Lohnt sich der Abschluss einer Kapitallebensversicherung heute noch?
In der Regel nicht. Die Rendite ist nach Kosten minimal, und die Kombination aus Risikolebensversicherung und ETF-Sparplan bietet mehr Schutz und mehr Ertrag.
Sollte ich meinen Altvertrag mit hohem Garantiezins kündigen?
Nein. Verträge mit 3 oder 4 Prozent Garantiezins sind wertvolle Anlagen, die Sie nicht am Kapitalmarkt ersetzen können. Halten Sie den Vertrag bis zum Ende.
Ist die Auszahlung einer Kapitallebensversicherung steuerfrei?
Bei Verträgen vor 2005 ja, wenn sie mindestens 12 Jahre liefen und bestimmte Bedingungen erfüllen. Bei neueren Verträgen wird der Ertragsanteil versteuert.

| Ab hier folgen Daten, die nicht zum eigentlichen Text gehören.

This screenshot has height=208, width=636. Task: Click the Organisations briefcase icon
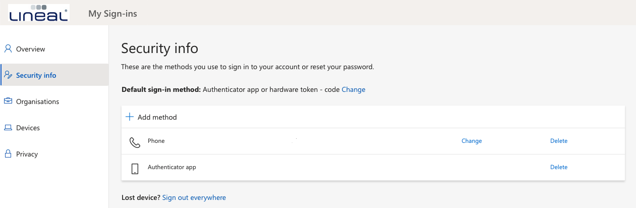(8, 101)
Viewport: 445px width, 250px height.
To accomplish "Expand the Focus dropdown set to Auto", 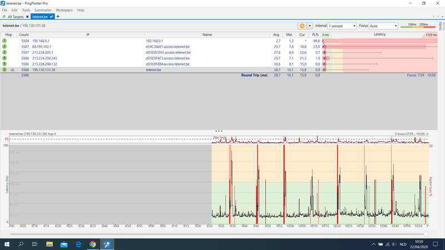I will coord(383,26).
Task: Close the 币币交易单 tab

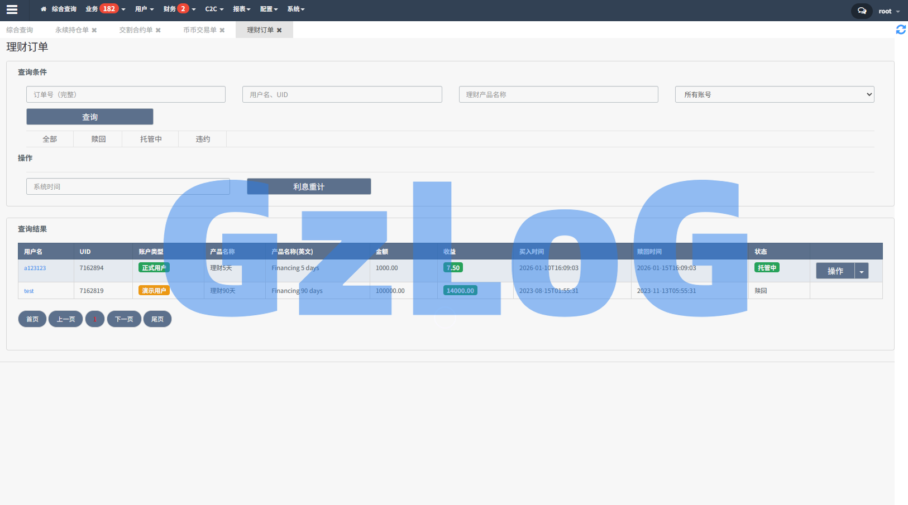Action: click(x=222, y=30)
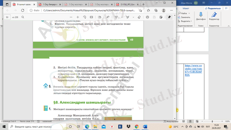Open the Выделить dropdown menu

[x=191, y=21]
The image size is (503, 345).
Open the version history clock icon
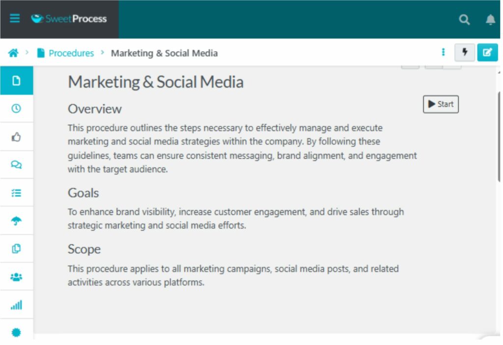[16, 109]
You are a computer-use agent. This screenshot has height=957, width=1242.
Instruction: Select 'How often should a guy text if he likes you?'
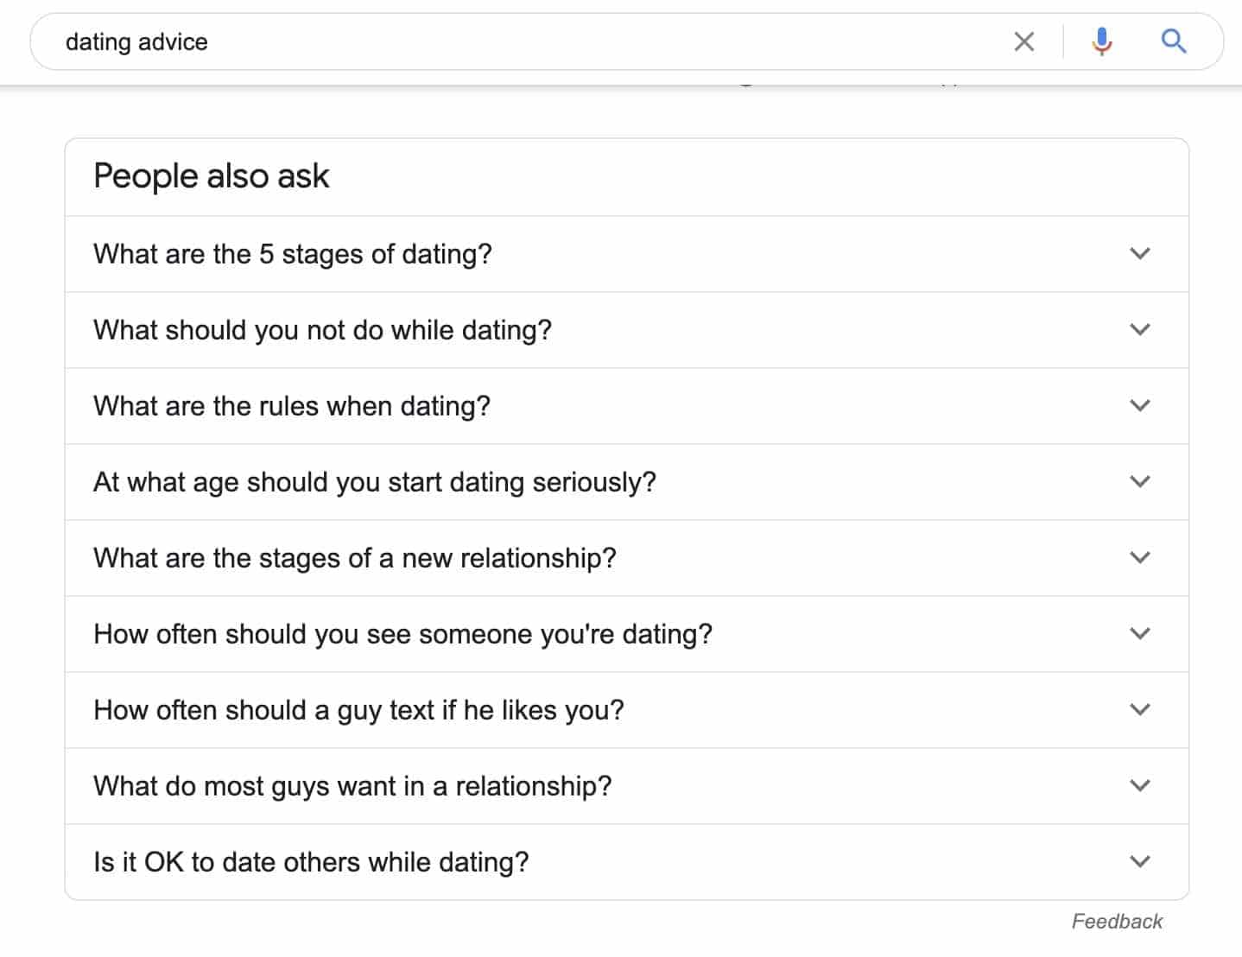coord(358,710)
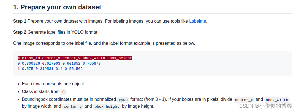Select the bold "Step 1" label
Image resolution: width=296 pixels, height=111 pixels.
pyautogui.click(x=20, y=21)
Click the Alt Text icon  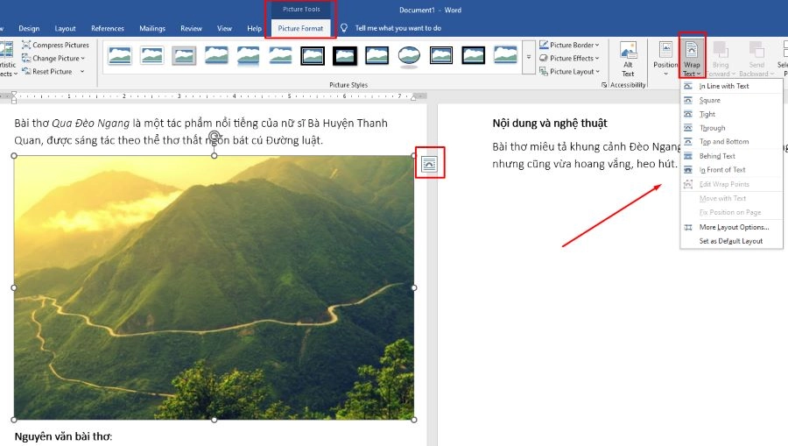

Was ist der Unterschied zwischen Kapitallebens- und Risikolebensversicherung?
Die Risikolebensversicherung zahlt nur im Todesfall und hat keinen Sparanteil. Sie ist daher viel günstiger. Die Kapitallebensversicherung kombiniert Todesfallschutz mit einer Sparkomponente.